Dr. Reif: In 2016 alone, solar industry employment grew by 25 percent, while wind jobs grew 32 percent.

Dr. Soon, et al.: Solar power accounts for 0.9% and wind generation for 5.6% of the total U.S. electricity production. Electricity itself is a small portion of the total energy consumption, including transportation, industrial processes and heating....

The so-called alternative energy companies survive through heavy subsidies and supportive regulations. For example, SunEdison received $1.5 billion in subsidies and loan guarantees before filing for bankruptcy.

Europe is suffering from political rejection of fossil fuels: energy prices have soared, millions of poor people are unable to pay their energy bills, and energy-intensive businesses are relocating to where energy is cheaper.

Dr. Reif: Yesterday [June 1, 2017], the White House took the position that the Paris climate agreement — a landmark effort to combat global warming by reducing carbon gas emissions — was a bad deal for America.

Dr. Soon, et al.: To the best of our knowledge, there is no scientific basis unambiguously establishing that CO2 is the main driver of the modest temperature increase observed since the end of the Little Ice Age. In fact, quite the opposite has been demonstrated numerous times over. For example, ice cores analyses have clearly revealed that the variation in the concentration of CO2 followed rather than preceded temperature changes. During the last deglaciation, the latest high-resolution records show atmospheric CO2 lagging temperature by 50 to 500 years. Temperature variations would thus appear to be responsible for changes in CO2 concentrations, not the other way around….

As for the human contribution to atmospheric CO2, it is indistinguishable from natural fluctuations and the available data provide no basis for determining whether or not it has any marginal influence on climate.

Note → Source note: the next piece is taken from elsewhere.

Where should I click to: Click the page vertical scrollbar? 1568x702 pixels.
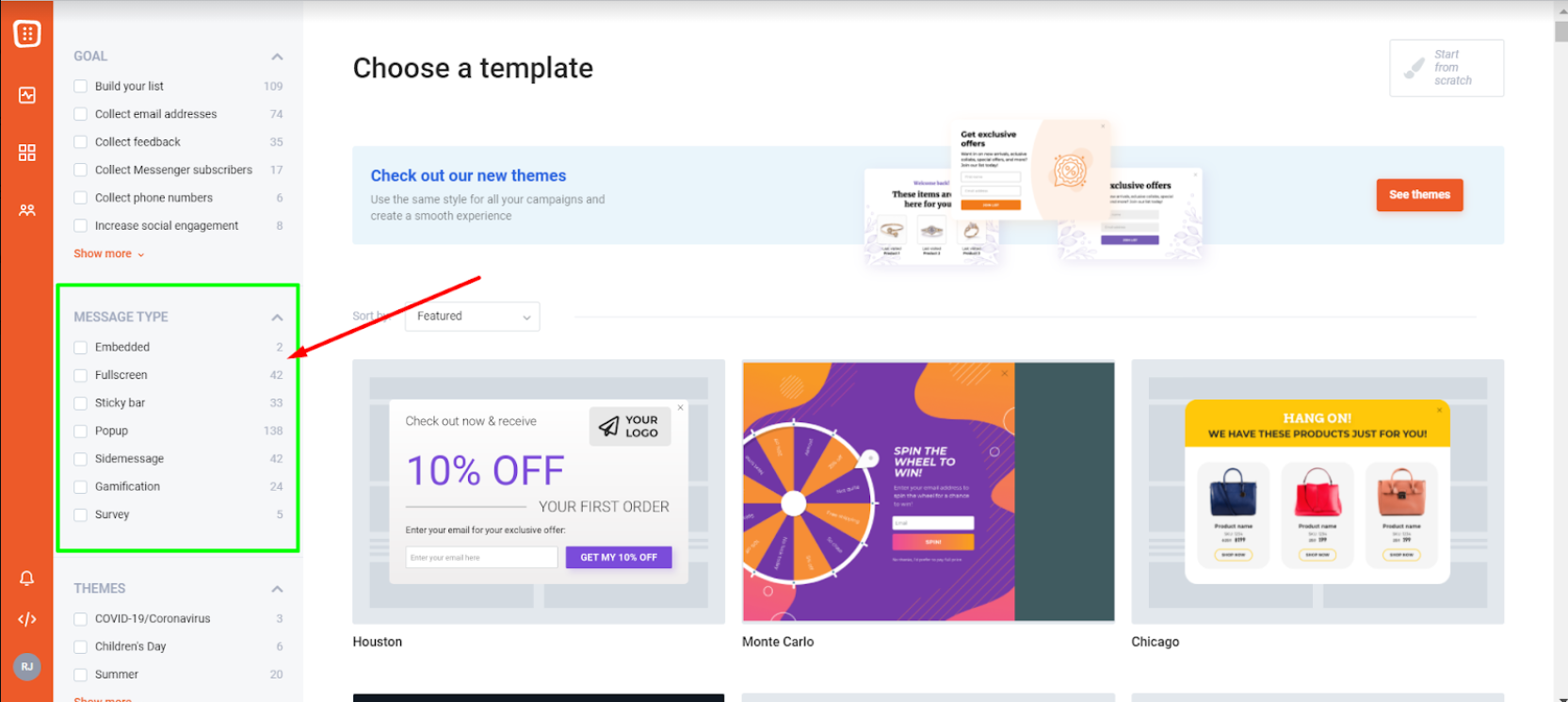[x=1560, y=351]
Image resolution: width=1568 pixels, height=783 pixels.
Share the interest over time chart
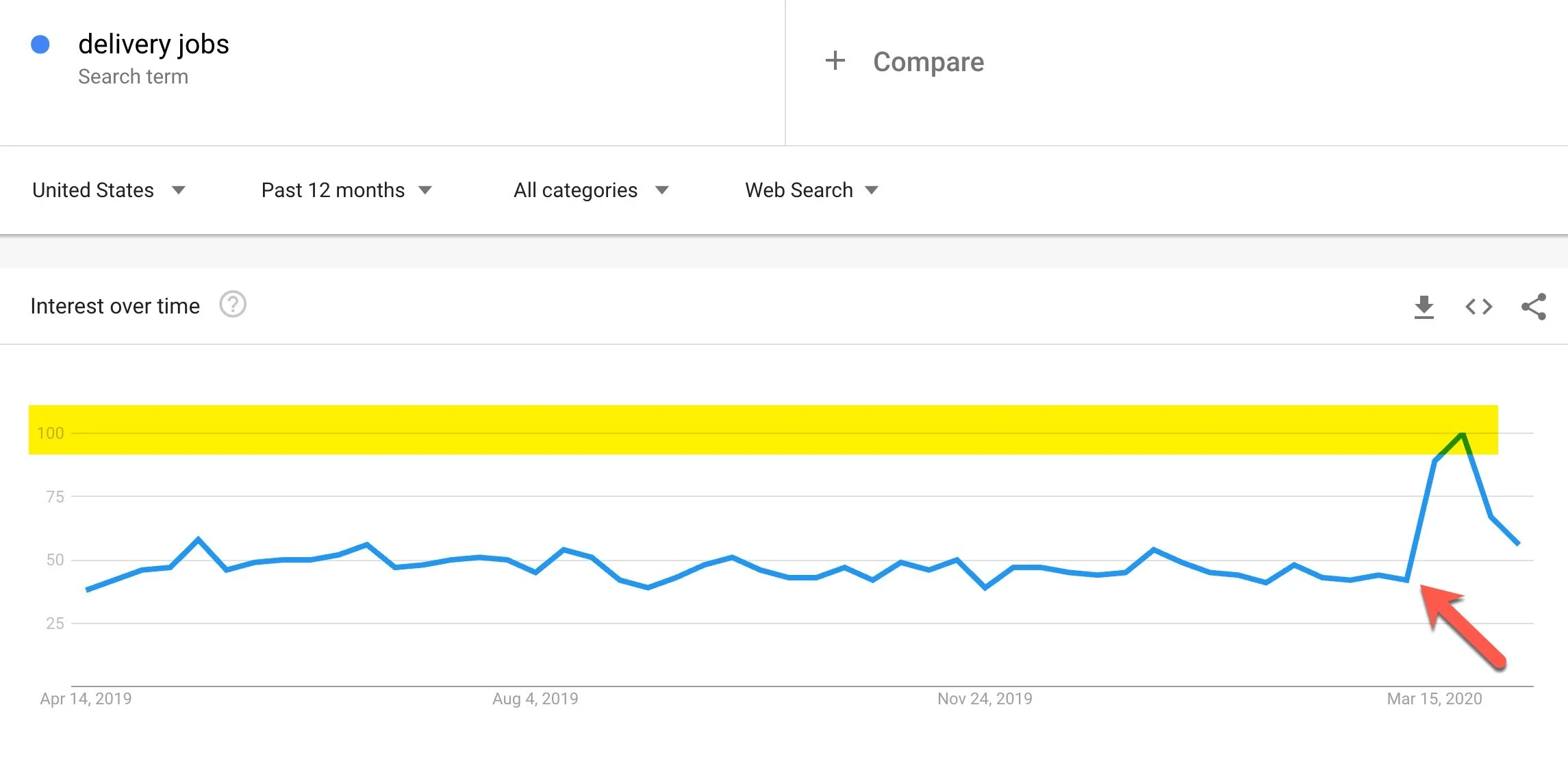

The professor’s assertion that global temperatures can be controlled by an international agreement on human-originated carbon dioxide emissions is, therefore, at odds with scientific knowledge on cause and effect.

The Word Is Getting Out

Dr. Soon and the many other climate realists receive scant media attention from the fright-peddling mainstream media. Even when they do receive media attention, they are often besmirched as pawns of the fossil-fuel industry or “climate-change deniers” — as if they lack principle or deny that climate changes. After all, acknowledging their numbers and credibility would expose the whole “consensus” sham that alarmists in the media, academe, and even the scientific community want to perpetuate. Yet the word is getting out, and the realists are not only proving that the so-called scientific consensus does not exist, but also influencing the public debate and changing minds.